Это распоряжение не имело юридической силы, так как снять меня с должности можно было только приказом директора института. Флеров прекрасно знал это, и его „распоряжение” было обращено к сотрудникам лаборатории с явным предупреждением воздержаться иметь дело со мной. И все это правильно поняли. Через час о начале „войны” знала вся лаборатория, а на другой день Дубна. При встрече со мной кое-кто, прежде чем заговорить, смущенно оглядывался: нет ли рядом Флерова? Тот все запоминает. Другие, увидев меня, на всякий случай сворачивали в сторону. Как поведут себя начальники секторов, мои друзья, с которыми я не только вместе работал, но когда-то отпуск в путешествиях проводил? Каждый „понимал” меня, но сводил разговор к одному и тому же.
— Ты против Флерова не устоишь, уйдешь, а нам с ним дальше жить.
Если греческие боги, как заметил Гейне, сторону победителей принимали, то чего же ждать мне от моих друзей? Впрочем, помощи я и не ждал ни от кого. Буду, сколько можно, держаться и биться в одиночку.

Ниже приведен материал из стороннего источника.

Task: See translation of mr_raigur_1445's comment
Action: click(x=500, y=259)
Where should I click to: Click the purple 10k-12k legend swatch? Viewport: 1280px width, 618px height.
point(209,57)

Прошло несколько дней. Однажды по дороге домой я встретил одного из сотрудников академика Франка, к которому тот относился весьма благосклонно. И он мне тотчас же передал слова Франка.

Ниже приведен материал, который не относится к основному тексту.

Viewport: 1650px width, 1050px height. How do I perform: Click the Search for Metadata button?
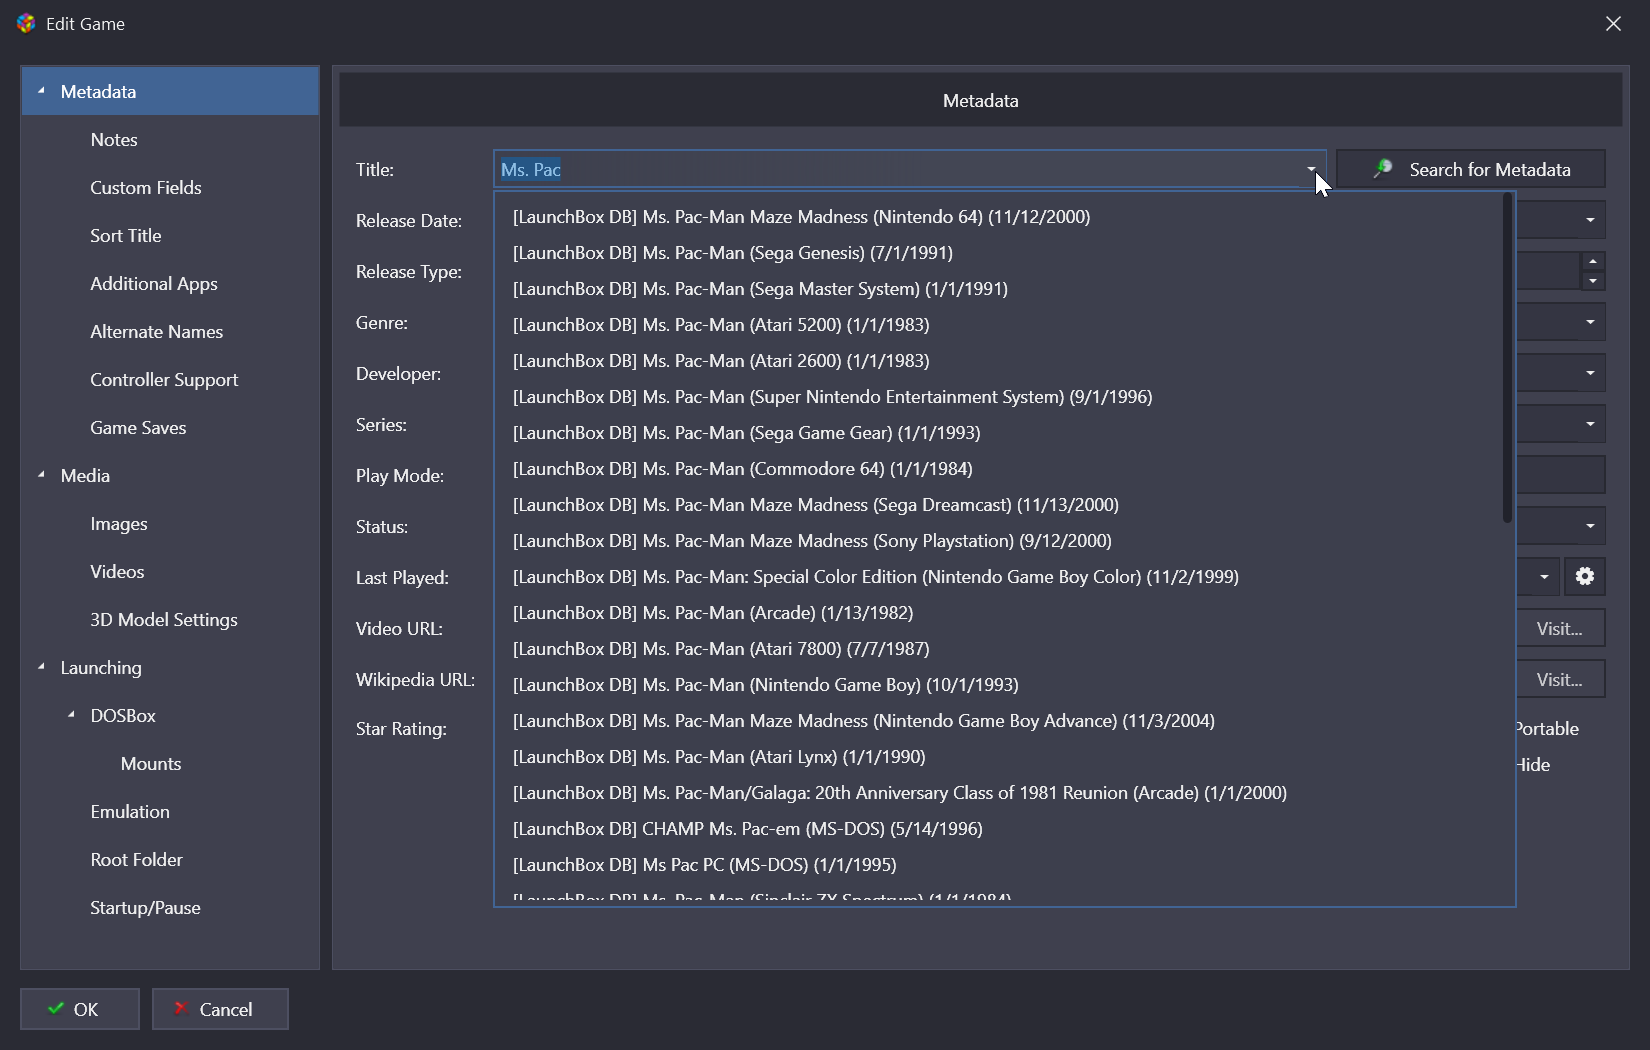[1470, 169]
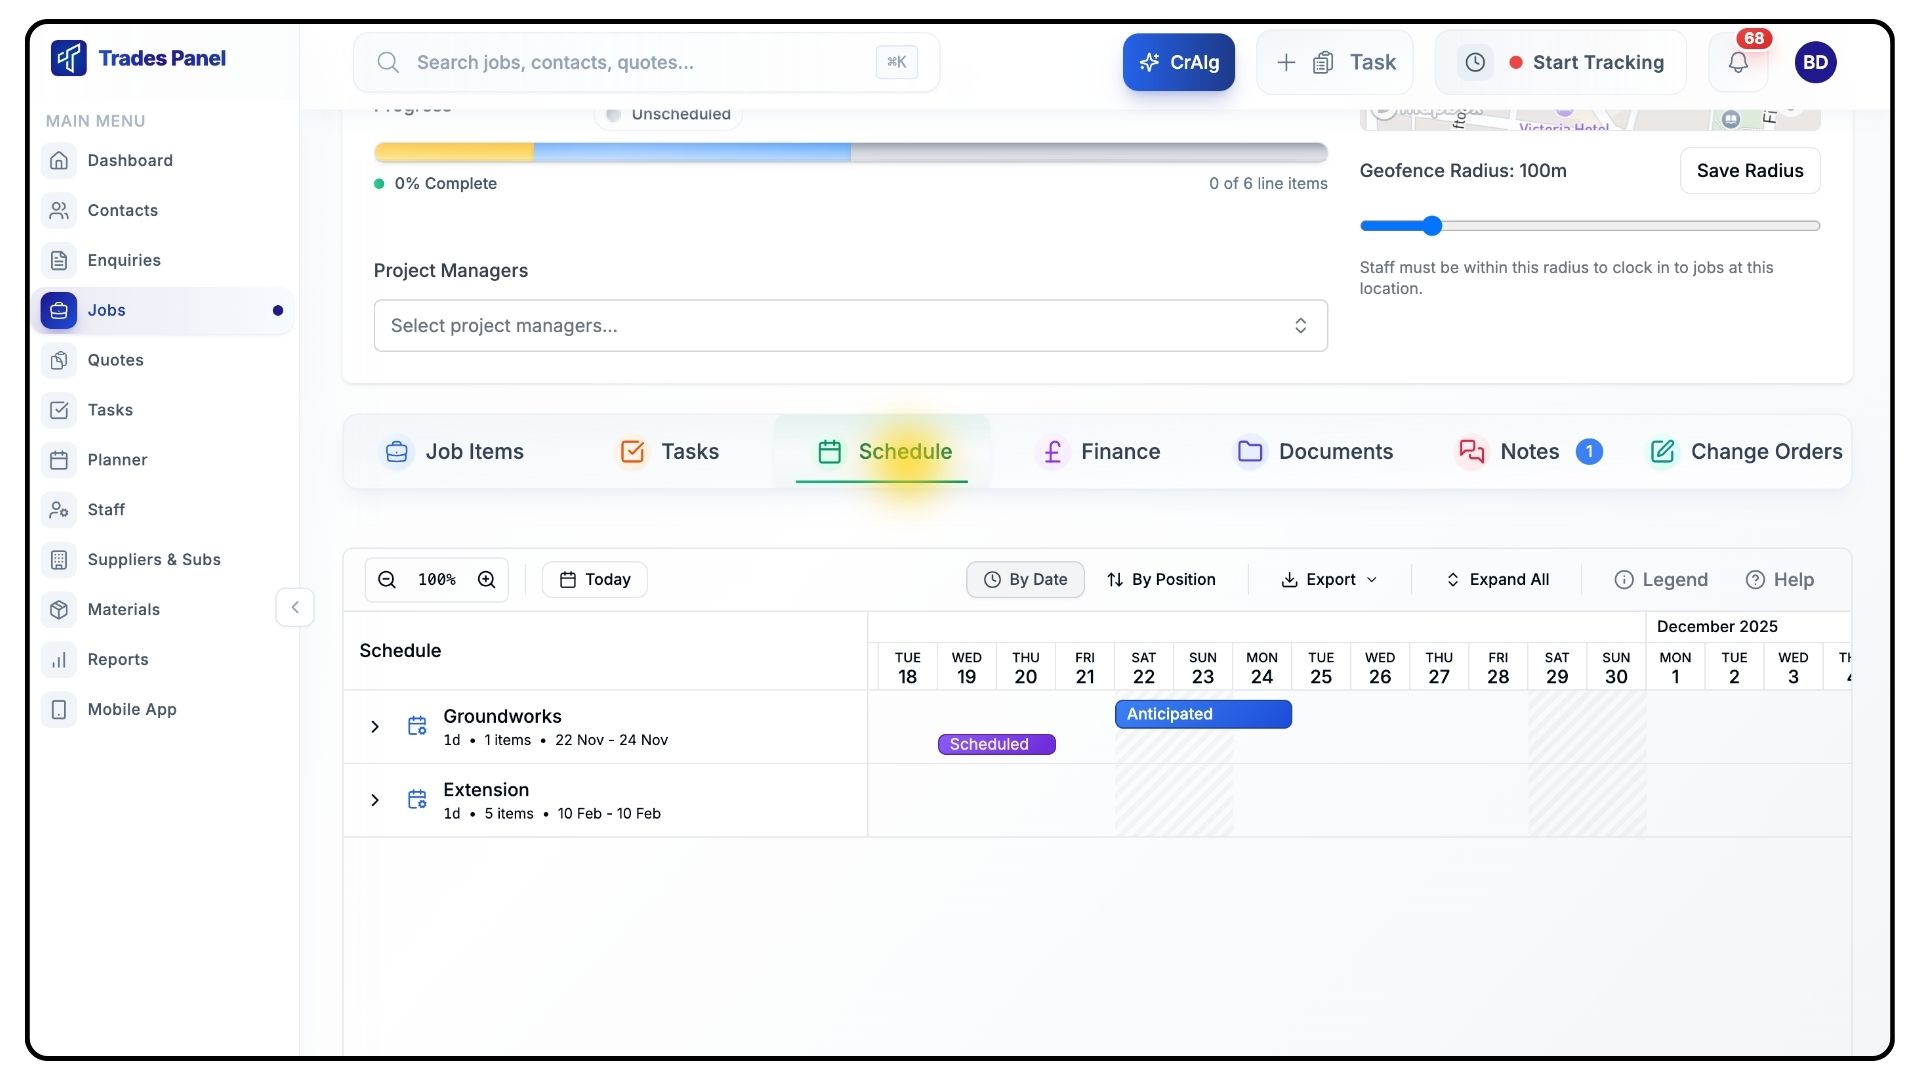Switch schedule view to By Date
Screen dimensions: 1920x1080
(x=1025, y=580)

— Илья Михайлович просил вам сказать, что ваш переход в нашу лабораторию сейчас невозможен.
Конечно, сейчас приглашение перейти в лабораторию Франка было бы очень кстати, но его не бы-
ло, и мне ничего другого не оставалось, как спросить с сарказмом:
— А разве я к вам просился?
Сверхосторожный Нобелевский лауреат не хотел портить отношения с академиком Флеровым. Что же касается моего перехода в лабораторию Франка, дело обстояло крайне просто. После моего возвращения из Дании я однажды по просьбе Франка рассказал в его лаборатории о своей работе. После семинара мы зашли к Франку в кабинет выпить чаю.
- У вас любви с Флеровым больше не будет. Подумайте о переходе к нам. У нас есть хорошие люди.

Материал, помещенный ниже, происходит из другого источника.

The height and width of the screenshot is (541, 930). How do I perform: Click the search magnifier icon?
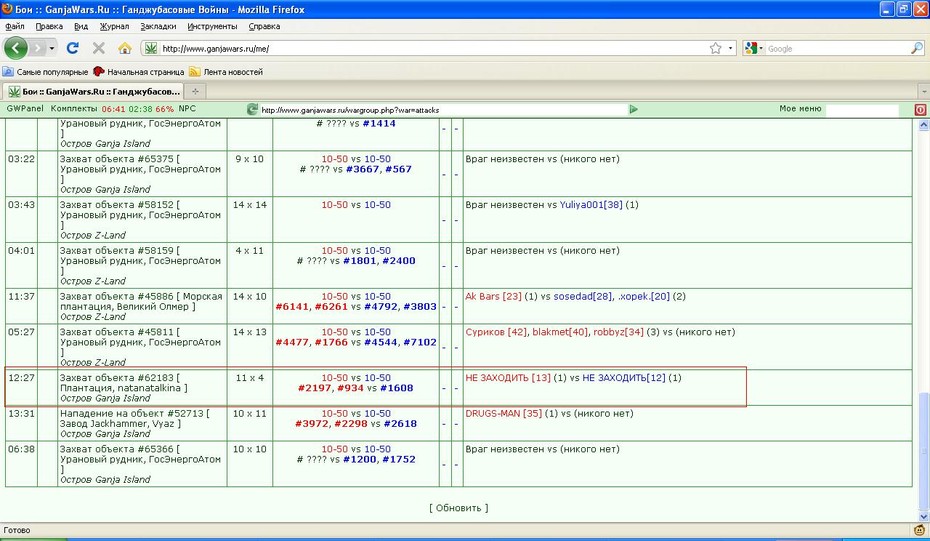(917, 49)

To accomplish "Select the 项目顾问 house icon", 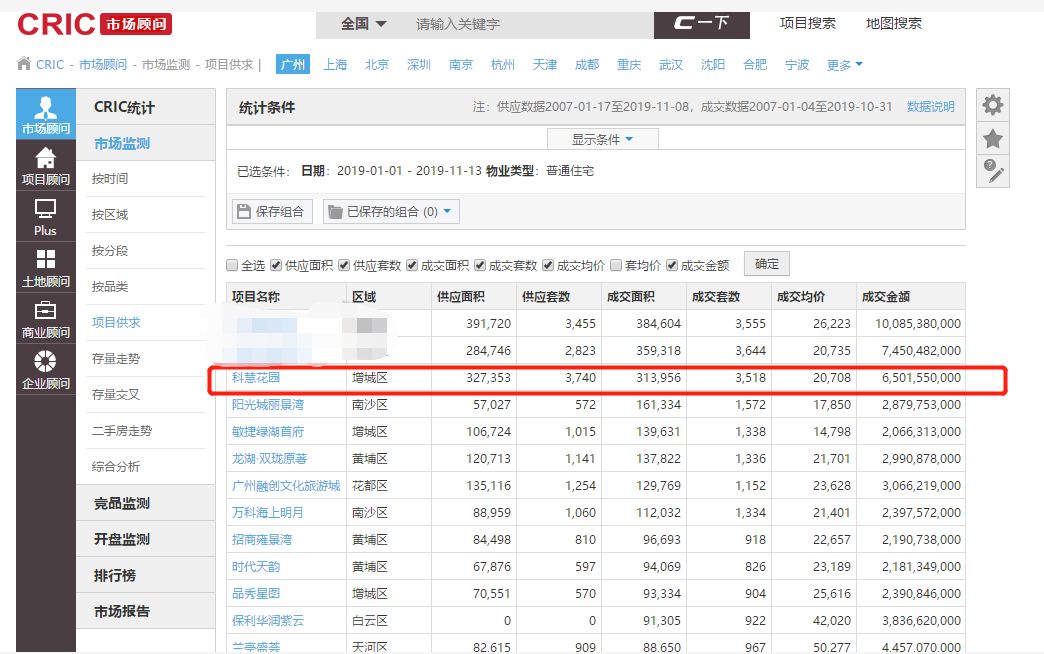I will click(44, 165).
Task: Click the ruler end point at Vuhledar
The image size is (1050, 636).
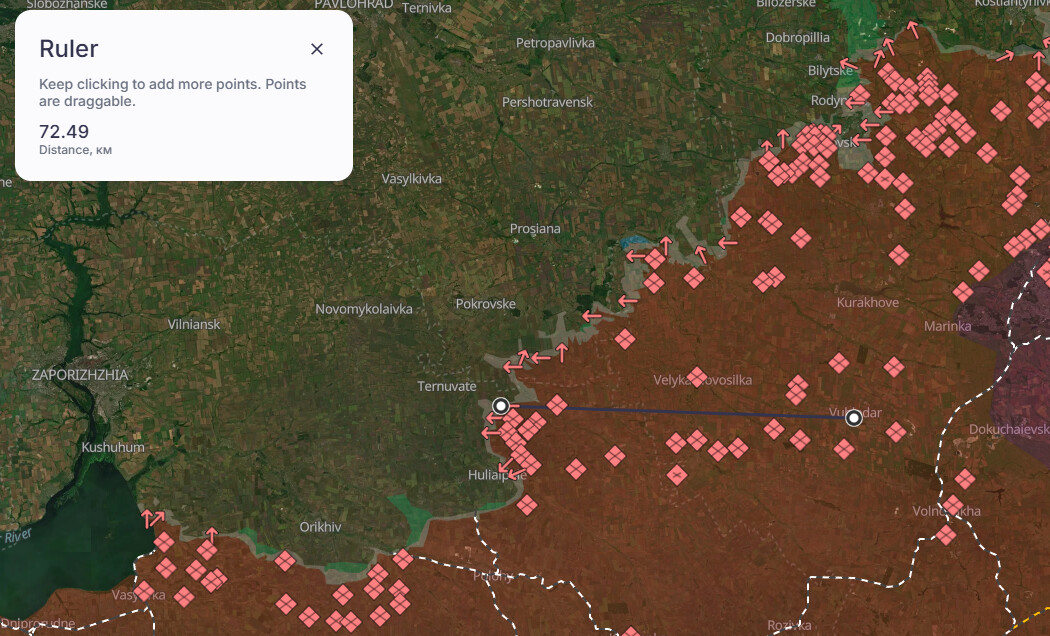Action: tap(854, 418)
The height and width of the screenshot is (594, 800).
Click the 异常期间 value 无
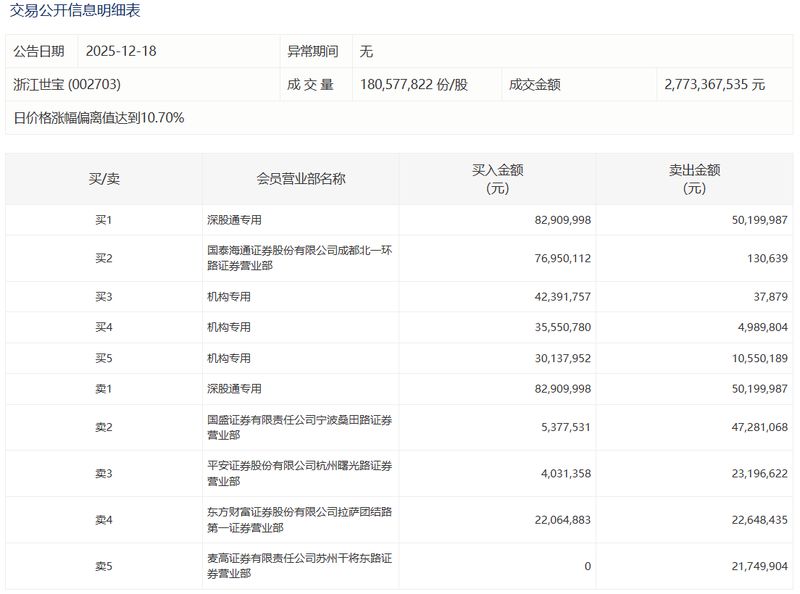(364, 47)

Случившееся, естественно, не изменило уклада жизни нашей лаборатории, но на все окружающее я смотрел, уже не чувствуя себя дома, а как бы со стороны. По-прежнему в кабинете Флерова проходили совещания, и время от времени в соседней комнатушке свистел самовар, извещая, что вода закипела. На совещания эти я более не ходил. Меня на них не приглашали, да я и сам не пошел бы. Как обычно, Флеров гулял с кем-нибудь часто по коридору, но при встрече со мной меня не видел. Впрочем, я быстро привык к тому, что мы не здороваемся.
Итак, в своей лаборатории рассчитывать на чью-либо поддержку не приходится, и мирный уход в лабораторию Франка тоже исключается. Что же делать? Остается либо сдаться и „встать перед директором лаборатории на колени”, либо вынести конфликт из лаборатории наружу. Или все-таки плюнуть на все и уехать в. Киев. Флеров ждет именно этого, и это было бы позорным поражением. Остается вынести конфликт за стены лаборатории. Но как? Идти к директору института Боголюбову бесполезно. Все знают, что Боголюбов не любит Флерова, но я уверен, что из-за меня ссориться с ним не будет.